Course Details
Subject {L-T-P / C} : MA6634 : Mathematical Methods { 3-1-0 / 4}
Subject Nature : Theory
Coordinator : Prof.(Ms.) Rasmita Kar
Syllabus
Asymptotic expansions, Watson's lemma, method of stationary phase and saddle point method. Applications to differential equations. Behaviour of solutions near an irregular singular point, Stoke's phenomenon, Method of strained coordinates and matched asymptotic expansions. Variational principles, Lax-Milgram theorem and
applications to boundary value problem, Hankel transform, finite Hankel transform, Mellin transform. Solution of differential equations by integral transform methods. Construction of the kernels of integral transforms on a finite interval through Sturm-Liouville problem. Calculus of variations and integral equations.
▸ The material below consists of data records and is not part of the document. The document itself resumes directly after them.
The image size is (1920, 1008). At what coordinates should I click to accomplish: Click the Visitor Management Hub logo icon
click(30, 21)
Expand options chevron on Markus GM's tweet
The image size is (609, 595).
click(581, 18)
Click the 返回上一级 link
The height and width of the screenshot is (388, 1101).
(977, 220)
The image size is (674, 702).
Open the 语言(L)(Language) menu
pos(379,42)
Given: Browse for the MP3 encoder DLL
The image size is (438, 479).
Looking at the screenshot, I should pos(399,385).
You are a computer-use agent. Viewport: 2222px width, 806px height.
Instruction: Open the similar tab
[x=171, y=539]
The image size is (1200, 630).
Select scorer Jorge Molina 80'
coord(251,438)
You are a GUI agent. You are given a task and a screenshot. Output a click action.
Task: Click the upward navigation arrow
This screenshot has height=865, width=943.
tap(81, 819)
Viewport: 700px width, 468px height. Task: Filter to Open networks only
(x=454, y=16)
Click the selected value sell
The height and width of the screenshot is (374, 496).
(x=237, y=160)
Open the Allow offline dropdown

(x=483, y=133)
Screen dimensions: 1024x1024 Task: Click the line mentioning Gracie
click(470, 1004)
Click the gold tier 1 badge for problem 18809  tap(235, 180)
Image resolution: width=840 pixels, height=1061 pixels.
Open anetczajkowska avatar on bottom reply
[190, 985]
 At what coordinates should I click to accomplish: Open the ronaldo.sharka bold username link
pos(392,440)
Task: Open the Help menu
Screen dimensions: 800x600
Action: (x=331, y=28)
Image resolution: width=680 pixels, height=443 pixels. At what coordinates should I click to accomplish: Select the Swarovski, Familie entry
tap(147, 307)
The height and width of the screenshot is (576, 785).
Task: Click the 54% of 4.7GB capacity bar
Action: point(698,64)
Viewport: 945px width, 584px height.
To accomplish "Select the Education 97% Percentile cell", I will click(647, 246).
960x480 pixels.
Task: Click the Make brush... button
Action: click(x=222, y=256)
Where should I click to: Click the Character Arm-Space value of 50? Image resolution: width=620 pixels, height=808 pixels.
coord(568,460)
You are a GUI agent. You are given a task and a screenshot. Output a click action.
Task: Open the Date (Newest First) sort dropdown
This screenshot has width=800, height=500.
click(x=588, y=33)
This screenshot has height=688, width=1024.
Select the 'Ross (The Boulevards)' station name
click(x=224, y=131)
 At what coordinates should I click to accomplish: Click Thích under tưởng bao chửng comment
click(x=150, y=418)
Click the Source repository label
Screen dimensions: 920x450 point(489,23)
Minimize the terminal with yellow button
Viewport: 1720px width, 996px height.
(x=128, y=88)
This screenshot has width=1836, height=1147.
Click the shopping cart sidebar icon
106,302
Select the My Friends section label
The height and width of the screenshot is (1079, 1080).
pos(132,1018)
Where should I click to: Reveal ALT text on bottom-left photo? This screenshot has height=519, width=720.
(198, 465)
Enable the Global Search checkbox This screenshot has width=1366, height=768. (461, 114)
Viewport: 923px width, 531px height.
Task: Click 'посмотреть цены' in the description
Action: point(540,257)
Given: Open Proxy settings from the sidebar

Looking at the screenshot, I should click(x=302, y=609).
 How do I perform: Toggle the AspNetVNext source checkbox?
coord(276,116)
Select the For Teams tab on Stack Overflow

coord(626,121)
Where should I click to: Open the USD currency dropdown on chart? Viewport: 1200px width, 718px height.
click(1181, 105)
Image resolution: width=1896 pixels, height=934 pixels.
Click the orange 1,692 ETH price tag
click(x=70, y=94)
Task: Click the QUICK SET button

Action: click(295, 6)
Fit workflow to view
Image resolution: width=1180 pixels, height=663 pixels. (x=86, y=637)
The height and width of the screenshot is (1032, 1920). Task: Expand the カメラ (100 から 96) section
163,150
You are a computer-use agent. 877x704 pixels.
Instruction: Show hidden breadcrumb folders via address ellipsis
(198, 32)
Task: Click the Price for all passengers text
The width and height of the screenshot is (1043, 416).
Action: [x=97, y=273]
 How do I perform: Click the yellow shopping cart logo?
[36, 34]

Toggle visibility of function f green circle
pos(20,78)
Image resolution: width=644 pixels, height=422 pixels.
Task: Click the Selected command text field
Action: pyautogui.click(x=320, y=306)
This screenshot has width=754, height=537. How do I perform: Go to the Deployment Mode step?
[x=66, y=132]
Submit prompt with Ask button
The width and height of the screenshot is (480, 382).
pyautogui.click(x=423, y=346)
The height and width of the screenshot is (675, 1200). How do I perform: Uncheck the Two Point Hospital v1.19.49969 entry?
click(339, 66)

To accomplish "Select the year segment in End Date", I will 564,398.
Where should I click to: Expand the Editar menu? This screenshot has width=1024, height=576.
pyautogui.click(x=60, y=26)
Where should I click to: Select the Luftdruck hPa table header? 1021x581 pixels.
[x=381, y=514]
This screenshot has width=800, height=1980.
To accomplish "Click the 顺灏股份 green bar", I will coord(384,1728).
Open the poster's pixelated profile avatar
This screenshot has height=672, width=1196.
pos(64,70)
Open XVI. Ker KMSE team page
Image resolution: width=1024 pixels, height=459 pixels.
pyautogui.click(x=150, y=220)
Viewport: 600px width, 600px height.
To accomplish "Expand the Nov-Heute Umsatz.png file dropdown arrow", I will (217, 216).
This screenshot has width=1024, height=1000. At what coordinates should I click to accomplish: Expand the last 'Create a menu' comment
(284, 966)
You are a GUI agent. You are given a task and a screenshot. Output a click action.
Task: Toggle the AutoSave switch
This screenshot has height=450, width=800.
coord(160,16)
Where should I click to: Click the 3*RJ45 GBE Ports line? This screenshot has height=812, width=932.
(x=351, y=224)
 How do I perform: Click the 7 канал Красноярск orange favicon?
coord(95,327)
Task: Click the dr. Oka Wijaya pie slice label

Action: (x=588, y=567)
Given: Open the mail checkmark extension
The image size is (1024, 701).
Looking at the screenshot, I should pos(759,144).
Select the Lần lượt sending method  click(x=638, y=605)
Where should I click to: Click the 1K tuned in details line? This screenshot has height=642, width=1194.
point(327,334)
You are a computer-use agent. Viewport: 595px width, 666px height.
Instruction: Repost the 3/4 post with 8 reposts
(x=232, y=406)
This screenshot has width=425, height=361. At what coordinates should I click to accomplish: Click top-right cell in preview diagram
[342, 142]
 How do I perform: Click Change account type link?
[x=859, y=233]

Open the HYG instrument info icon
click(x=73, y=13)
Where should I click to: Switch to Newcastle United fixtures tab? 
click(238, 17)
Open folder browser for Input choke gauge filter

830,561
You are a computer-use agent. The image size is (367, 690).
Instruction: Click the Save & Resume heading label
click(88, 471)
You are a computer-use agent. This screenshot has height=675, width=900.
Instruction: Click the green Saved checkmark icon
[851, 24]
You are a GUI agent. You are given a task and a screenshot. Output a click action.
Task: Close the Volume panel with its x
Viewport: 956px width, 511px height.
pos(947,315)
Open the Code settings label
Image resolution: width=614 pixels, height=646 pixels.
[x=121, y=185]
Regular and singular integral equations: Volterra, Fredholm integral equations, Volterra and Fredholm equations with different types of kernels.
Course Objectives
- To introduce different transform methods.
- To apply the transform techniques in solving different differential equations
Course Outcomes
After completing the course students will learn different methods and will be able to apply these methods in solving real-life problems.
Essential Reading
- C.M. Bender and S.A. Orszag, Advanced Mathematical Methods for Scientists and Engineers, McGraw-Hill Book Co., 1978.
- A. D. Poularikas, The Transforms and Applications Handbook, CRC Press, 1996.
Supplementary Reading
- J. Kevorkian and J.D. Cole, Perturbation Methods in Applied Mathematics, Springer Verlag, Berlin, 1985.
- F.G Tricomi, Integral Equations, Dover Publications Inc. New York, 1985.